[Directions]
Filter the entries for the word "Marron". Copy each line in which it occurs.

== Segment start ==

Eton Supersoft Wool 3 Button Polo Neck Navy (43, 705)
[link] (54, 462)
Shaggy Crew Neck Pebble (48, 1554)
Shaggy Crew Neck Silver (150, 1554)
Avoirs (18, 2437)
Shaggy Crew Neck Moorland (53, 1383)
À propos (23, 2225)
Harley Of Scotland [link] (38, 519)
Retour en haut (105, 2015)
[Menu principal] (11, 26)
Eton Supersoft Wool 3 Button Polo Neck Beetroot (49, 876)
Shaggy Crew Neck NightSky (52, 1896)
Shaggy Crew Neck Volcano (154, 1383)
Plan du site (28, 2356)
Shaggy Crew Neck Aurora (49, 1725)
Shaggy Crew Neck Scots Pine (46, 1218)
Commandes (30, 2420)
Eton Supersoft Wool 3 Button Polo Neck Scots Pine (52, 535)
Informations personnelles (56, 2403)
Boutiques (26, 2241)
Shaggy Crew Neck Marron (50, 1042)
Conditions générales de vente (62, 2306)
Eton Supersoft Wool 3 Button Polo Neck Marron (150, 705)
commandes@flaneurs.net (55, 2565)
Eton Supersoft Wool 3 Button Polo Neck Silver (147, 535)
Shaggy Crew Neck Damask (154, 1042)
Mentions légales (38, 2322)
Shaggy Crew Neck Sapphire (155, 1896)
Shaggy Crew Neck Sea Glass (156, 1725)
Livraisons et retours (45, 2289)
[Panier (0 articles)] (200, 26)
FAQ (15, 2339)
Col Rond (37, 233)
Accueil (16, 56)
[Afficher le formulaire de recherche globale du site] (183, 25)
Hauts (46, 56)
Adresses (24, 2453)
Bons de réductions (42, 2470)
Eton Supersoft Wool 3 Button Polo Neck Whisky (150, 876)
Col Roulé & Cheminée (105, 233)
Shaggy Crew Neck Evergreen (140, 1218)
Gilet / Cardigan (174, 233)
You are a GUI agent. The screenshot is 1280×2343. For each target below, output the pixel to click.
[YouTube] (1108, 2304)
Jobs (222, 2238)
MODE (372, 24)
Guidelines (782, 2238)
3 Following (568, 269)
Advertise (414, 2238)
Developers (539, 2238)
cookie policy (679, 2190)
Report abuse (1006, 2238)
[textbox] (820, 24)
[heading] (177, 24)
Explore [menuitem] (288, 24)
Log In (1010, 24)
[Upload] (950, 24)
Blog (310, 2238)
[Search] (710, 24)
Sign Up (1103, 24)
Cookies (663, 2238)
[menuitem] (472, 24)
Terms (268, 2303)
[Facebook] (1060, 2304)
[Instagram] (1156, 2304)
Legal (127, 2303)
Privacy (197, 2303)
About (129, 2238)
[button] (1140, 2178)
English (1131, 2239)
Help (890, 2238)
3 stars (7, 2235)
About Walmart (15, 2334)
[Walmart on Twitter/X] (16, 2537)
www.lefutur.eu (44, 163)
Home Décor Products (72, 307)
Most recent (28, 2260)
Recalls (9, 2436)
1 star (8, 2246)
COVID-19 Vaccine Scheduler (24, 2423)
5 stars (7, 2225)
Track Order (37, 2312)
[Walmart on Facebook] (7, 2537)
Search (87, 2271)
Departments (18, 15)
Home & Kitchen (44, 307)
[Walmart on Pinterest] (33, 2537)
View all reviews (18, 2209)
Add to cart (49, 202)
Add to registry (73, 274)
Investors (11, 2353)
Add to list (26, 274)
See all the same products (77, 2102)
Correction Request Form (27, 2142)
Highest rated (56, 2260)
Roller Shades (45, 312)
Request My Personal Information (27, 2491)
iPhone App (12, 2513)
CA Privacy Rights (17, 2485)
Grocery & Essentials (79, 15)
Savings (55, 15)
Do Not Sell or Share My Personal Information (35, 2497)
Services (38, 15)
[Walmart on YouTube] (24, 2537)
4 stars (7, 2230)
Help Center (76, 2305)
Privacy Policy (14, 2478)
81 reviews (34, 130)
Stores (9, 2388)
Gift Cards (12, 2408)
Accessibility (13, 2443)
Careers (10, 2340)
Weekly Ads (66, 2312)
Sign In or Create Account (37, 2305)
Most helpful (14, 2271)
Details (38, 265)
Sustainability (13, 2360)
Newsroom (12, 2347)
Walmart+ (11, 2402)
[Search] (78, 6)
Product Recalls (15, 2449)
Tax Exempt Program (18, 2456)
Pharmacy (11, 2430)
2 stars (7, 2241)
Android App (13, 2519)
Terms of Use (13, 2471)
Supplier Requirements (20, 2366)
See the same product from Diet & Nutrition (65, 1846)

== Segment end ==

[Output]
Shaggy Crew Neck Marron (50, 1042)
Eton Supersoft Wool 3 Button Polo Neck Marron (150, 705)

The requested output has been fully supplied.